Durante uma fala no plenário do Senado, o senador Marcio Bittar (União Brasil-AC) voltou suas críticas à atuação da esquerda no Brasil, utilizando como contraponto o ex-presidente uruguaio José Mujica, que faleceu recentemente.

Bittar traçou um paralelo entre líderes progressistas brasileiros e Mujica, ressaltando o que classificou como uma diferença ética marcante entre eles. “Porque sabe qual é a diferença do Mujica, da esquerda que ele representou para a esquerda no Brasil? Primeiro, ele entrou com as mãos limpas e saiu com as mãos limpas. A esquerda no Brasil, não! Pode passar 10 anos, 50 anos, ela vai ser lembrada como aquela que fez o maior escândalo de corrupção do mundo democrático de todos os tempos”, declarou o parlamentar.
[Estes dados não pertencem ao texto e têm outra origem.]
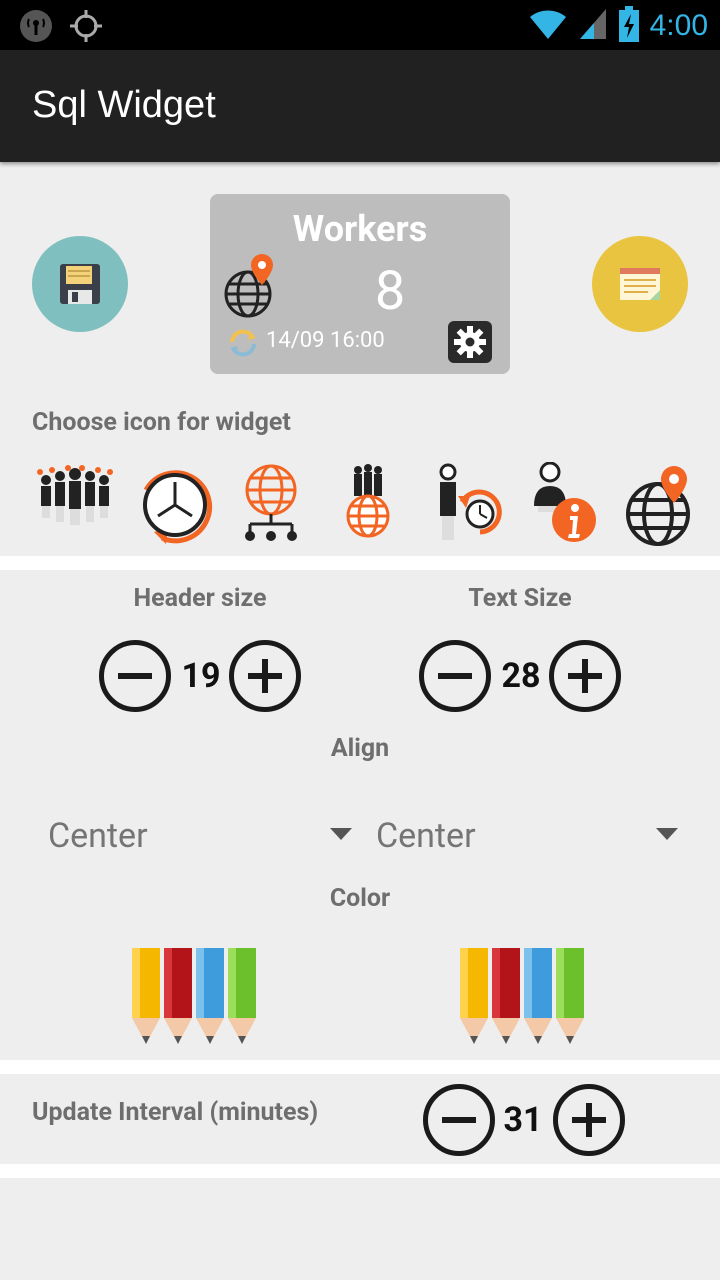  I want to click on wifi-icon, so click(548, 26).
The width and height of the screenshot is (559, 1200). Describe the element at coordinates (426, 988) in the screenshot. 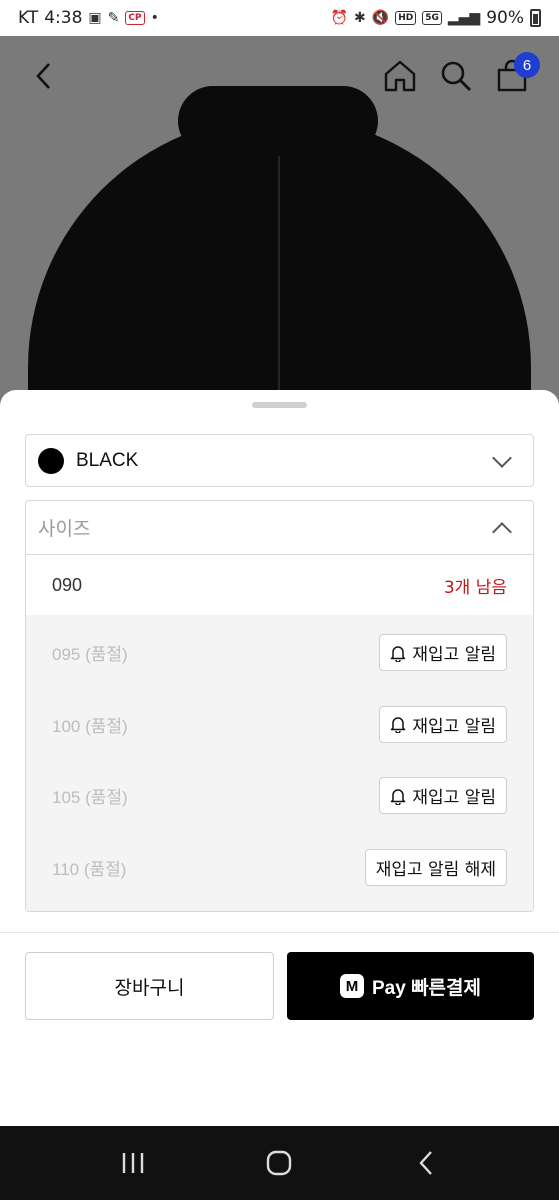

I see `quick-pay-label: Pay 빠른결제` at that location.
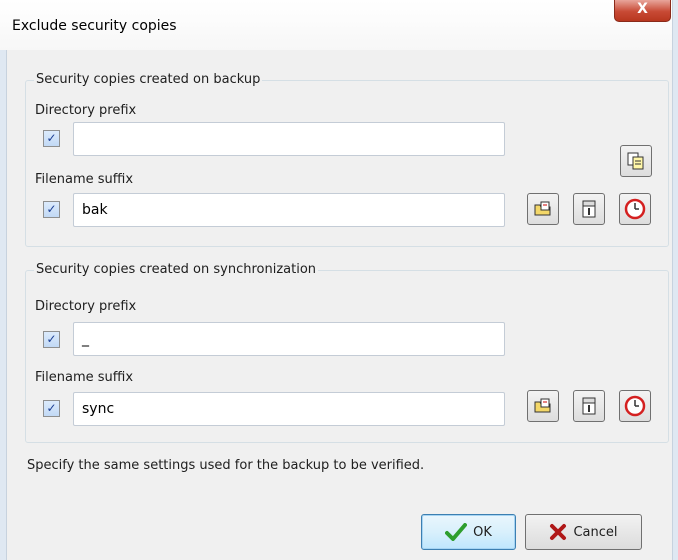 The image size is (678, 560). I want to click on window-right-border, so click(675, 280).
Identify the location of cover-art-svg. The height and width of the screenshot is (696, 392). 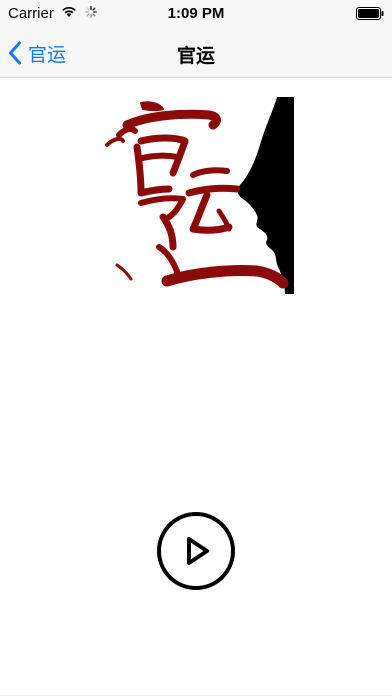
(196, 196).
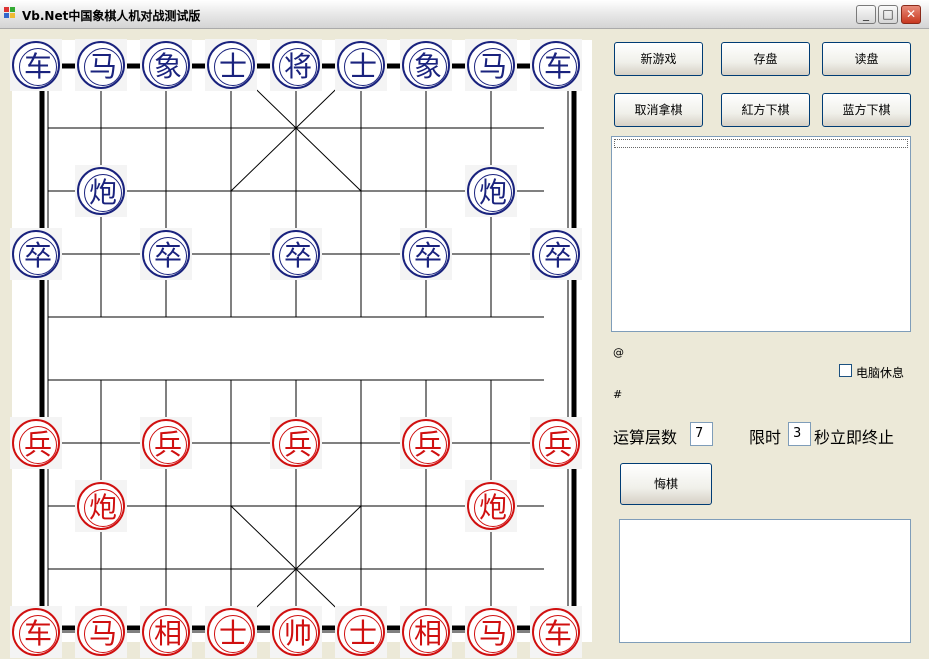 The image size is (929, 659). What do you see at coordinates (112, 16) in the screenshot?
I see `window-title: Vb.Net中国象棋人机对战测试版` at bounding box center [112, 16].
Ao estender sua análise, Bittar acusou líderes da esquerda no Brasil de incoerência política: Foto/ Reprodução

O senador também destacou a história de vida do político uruguaio, lembrando que ele enfrentou perseguição durante a ditadura militar em seu país, mas não optou por medidas autoritárias quando assumiu o poder. “Mujica foi vítima de uma ditadura, de um tipo de ditadura. A militar. Lutou contra ela. Ao chegar no poder, não tentou implantar outra ditadura”, pontuou.

Ao estender sua análise, Bittar acusou líderes da esquerda no Brasil de incoerência política. “Aqui no Brasil, alguns líderes de esquerda que dizem terem lutado contra a ditadura, mas que queriam implantar outra, hoje, no poder, associados com alguns ministros do Supremo Tribunal Federal”, afirmou.

Para o senador, a aliança entre esses líderes e integrantes do STF representaria uma tentativa de instaurar um novo tipo de autoritarismo no país. “Aqueles da esquerda brasileira, que dizem que lutaram contra a ditadura, quando estão no poder, tentam implantar outra, como está acontecendo agora”, completou.

Concluindo sua manifestação, Bittar provocou apoiadores de Mujica, defendendo que homenagens deveriam ser acompanhadas por ações coerentes. “As pessoas só falam o que querem. Por exemplo, o ex-presidente do Uruguai é, de fato, alguém? Para a gente lembrar, é! Mas quando você lembra de alguém e elogia, procure imitá-lo”, finalizou.